To a new user, it feels like hard drive enclosures ought to fall within the scope of Hardware Recommendations, regardless of whatever rules you've come up with to parse the categories of hardware that you have an interest in. This is how newcomers to your site will see it: "You mean I can ask about computer systems but not the things I connect to them? What kind of weirdness is this?"

Don't expect newcomers to understand your site's scope history or intricate rules about what the term "hardware" means in this site's context before asking their first question here. Most meta sites are havens for regular participants, not new users, and the articles they so contain cannot be relied upon to educate new people because they're a mishmash of thoughts over time, not a coherent, readable site policy.

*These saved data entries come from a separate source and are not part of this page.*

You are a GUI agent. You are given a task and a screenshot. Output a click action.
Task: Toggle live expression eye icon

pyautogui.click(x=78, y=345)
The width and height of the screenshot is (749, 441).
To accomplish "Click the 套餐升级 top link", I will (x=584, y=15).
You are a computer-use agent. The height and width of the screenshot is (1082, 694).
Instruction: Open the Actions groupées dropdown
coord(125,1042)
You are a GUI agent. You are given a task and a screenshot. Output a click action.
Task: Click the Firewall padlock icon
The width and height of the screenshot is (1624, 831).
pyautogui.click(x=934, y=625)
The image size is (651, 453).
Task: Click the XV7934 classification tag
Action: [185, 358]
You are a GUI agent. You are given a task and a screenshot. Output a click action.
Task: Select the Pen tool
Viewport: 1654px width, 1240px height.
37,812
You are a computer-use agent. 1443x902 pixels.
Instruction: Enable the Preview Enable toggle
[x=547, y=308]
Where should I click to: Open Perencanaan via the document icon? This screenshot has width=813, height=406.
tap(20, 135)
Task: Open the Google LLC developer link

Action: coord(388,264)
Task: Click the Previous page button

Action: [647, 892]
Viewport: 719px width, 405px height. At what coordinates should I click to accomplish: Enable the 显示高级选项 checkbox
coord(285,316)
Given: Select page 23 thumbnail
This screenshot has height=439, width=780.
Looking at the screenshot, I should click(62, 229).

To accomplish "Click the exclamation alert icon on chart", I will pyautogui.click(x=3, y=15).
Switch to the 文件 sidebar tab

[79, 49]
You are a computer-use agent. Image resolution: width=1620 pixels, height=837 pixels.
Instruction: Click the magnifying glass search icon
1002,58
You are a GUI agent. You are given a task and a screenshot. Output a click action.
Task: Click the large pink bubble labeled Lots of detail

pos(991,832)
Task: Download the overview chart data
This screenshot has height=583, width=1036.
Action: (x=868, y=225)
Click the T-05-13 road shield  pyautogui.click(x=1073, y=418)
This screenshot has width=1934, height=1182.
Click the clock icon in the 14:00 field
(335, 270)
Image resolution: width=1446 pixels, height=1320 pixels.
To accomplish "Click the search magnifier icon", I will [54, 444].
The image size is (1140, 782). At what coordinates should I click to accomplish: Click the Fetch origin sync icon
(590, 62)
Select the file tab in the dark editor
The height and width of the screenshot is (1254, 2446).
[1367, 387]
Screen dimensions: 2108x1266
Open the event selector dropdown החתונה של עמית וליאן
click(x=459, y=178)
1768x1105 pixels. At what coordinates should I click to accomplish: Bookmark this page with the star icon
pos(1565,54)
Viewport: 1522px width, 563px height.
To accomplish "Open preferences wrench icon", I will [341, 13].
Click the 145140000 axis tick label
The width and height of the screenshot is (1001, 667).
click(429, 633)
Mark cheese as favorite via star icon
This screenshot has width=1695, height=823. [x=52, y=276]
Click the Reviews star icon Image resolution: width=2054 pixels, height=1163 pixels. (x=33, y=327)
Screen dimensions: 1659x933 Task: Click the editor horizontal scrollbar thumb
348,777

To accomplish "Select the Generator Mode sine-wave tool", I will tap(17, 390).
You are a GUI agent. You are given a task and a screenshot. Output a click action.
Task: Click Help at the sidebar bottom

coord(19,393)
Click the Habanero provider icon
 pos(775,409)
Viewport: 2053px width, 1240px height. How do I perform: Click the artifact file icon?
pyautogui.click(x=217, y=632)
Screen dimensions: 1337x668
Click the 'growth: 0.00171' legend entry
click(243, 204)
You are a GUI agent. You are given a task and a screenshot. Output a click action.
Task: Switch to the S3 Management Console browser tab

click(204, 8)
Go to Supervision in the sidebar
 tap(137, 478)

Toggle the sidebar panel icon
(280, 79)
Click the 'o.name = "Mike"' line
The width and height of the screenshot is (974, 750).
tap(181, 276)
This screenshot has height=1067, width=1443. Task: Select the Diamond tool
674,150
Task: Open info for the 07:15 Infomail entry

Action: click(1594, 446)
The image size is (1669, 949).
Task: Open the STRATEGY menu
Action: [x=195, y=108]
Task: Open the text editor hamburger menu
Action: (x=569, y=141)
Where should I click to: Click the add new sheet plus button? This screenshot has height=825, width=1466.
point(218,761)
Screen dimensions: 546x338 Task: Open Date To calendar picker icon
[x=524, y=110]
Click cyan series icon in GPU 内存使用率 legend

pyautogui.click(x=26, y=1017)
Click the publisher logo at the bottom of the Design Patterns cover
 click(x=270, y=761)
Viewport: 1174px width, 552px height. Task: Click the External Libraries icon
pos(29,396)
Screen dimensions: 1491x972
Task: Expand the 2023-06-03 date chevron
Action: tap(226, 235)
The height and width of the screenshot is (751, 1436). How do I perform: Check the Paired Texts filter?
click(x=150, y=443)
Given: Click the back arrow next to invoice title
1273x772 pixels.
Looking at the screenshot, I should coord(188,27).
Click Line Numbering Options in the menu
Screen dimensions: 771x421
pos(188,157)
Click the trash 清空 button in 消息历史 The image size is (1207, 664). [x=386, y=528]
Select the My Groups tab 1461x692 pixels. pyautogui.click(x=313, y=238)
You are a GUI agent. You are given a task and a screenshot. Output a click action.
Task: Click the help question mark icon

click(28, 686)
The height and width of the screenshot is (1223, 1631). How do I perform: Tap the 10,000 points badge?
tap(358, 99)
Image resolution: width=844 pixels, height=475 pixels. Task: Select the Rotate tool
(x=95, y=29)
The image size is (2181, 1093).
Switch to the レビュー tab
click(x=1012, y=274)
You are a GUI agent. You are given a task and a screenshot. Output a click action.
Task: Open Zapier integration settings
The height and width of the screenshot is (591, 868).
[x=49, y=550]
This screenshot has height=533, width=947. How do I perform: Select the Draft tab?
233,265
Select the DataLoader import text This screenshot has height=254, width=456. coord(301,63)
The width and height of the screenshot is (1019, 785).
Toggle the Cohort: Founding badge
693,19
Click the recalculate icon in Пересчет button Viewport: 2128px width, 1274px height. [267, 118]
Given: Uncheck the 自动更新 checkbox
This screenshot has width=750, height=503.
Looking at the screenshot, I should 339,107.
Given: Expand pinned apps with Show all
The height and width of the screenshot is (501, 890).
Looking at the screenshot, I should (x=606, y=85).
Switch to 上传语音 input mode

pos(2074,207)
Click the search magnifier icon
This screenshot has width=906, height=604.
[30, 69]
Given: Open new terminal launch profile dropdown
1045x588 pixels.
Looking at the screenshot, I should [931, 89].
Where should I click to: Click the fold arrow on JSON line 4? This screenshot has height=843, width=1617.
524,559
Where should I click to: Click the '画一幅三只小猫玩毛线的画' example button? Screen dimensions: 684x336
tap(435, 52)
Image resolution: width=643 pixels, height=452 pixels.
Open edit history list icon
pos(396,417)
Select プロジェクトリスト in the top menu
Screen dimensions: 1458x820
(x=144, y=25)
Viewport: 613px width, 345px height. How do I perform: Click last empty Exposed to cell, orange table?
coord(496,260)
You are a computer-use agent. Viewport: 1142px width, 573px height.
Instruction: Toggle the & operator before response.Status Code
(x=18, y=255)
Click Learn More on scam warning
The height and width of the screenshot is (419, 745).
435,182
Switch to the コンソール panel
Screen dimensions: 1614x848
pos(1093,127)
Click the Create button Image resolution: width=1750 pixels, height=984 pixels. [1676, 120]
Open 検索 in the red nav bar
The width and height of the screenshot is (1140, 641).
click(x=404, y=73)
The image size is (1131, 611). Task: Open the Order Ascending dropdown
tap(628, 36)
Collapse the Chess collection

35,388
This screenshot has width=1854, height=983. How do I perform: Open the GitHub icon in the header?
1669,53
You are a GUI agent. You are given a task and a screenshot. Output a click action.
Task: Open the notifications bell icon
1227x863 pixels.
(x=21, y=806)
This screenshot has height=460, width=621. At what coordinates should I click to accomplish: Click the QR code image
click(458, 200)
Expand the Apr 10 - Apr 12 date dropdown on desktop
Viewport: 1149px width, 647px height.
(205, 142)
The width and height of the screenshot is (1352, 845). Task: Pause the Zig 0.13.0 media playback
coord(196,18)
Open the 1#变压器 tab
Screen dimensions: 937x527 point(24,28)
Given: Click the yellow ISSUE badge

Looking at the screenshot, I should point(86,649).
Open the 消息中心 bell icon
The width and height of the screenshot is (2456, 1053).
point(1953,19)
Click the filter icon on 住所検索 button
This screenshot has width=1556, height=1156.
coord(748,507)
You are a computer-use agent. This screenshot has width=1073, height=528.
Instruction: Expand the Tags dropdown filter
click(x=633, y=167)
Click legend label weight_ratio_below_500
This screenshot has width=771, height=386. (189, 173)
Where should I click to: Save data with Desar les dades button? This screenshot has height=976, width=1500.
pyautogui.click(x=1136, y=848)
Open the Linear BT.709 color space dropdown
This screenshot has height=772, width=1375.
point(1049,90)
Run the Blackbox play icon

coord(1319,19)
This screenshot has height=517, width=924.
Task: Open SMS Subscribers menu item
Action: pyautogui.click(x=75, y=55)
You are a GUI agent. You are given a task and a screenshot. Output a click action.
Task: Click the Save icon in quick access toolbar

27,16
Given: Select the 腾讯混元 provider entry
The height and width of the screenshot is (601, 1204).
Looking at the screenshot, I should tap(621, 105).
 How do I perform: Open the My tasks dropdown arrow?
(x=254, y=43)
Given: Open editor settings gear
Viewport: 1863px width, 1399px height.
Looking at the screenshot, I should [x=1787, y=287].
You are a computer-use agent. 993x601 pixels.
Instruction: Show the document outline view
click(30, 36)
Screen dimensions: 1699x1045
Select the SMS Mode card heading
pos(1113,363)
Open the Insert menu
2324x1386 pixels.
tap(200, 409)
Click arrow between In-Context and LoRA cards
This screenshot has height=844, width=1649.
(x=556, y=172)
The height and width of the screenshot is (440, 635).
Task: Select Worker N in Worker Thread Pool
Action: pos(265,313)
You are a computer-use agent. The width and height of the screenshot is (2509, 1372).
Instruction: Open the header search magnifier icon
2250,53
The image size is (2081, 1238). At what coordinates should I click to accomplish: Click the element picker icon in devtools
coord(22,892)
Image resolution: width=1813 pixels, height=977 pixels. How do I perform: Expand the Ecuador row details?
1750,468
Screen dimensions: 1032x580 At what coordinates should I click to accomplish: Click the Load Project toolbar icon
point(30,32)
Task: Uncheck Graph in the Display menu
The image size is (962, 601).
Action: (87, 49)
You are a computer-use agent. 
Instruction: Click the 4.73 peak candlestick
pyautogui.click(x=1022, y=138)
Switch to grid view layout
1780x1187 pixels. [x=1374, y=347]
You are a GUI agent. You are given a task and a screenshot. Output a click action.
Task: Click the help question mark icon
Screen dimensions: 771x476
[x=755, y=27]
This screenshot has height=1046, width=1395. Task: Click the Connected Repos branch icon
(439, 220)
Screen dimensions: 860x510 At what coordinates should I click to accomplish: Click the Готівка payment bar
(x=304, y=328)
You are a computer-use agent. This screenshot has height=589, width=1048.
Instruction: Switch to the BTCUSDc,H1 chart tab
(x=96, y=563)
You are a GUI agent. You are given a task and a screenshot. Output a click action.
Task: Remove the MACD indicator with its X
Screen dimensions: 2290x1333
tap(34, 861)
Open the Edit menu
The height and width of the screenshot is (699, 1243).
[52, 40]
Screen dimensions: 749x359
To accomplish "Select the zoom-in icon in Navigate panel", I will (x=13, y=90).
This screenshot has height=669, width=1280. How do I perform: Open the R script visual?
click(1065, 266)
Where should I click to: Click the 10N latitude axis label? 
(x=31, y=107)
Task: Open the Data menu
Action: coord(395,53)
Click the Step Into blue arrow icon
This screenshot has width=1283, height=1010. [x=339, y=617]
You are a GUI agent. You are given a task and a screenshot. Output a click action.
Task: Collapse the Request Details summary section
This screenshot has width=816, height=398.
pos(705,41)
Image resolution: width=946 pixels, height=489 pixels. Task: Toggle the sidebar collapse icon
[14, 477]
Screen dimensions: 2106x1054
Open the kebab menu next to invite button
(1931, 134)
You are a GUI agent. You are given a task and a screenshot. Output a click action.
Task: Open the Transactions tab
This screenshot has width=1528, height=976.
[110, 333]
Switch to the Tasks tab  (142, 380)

Ultimately, your best bet for building a healthy community of participants is to simplify the scope rules, not make them increasingly elaborate and beat people senseless with them. Find a simple way to explain the kinds of questions that you really do not want on the site, and focus on controlling those, rather than constantly tweaking the rules to shape the kinds of questions that are asked to your liking.

Finally, many poor questions can be closed for other reasons. The question you cited seems off-topic to me, not because it's doesn't fit your definition of hardware, but because it doesn't contain sufficient criteria for making a decision. "What is the best" questions frequently fail for this very reason: we don't know what your specific criteria for "best" is.


I agree with Robert that excessive scope-carving isn't a great idea. That said, I do still believe that the scope we (seem to have) decided on with a year ago in the what-is-hardware discussion is a great guideline.

I'd vote that we keep those guidelines, but interpret them generously. I don't think we're at a point where that will hurt us, and we can always reign ourselves in if we feel we've become too permissive. I'd vote to make (keep?) enclosures on-topic.


Making enclosures off-topic would be like making "skin" off-topic at biology or health.

I may not be a regular user of this site and may not have a horse in this race, but this is how I think about hardware that is on the fringe of being on-topic. If I need a screwdriver or other tool to separate a component from something such as a hard drive that is clearly on-topic, then that other component should be on-topic.

Clearly office furniture is off-topic by that interpretation, but any type of computer case (including hard drive enclosure or NAS) should be on-topic.

Note: just because you decided to anchor your server to the concrete slab of your house does not make concrete or masonry on-topic. Be reasonable.

  • 2
    crud, and I was gonna ask about carved stone drive cages. Commented Nov 7, 2016 at 8:13
  • 1
    @NZKshatriya I believe you are looking for retrocomputing, Flintstones-style.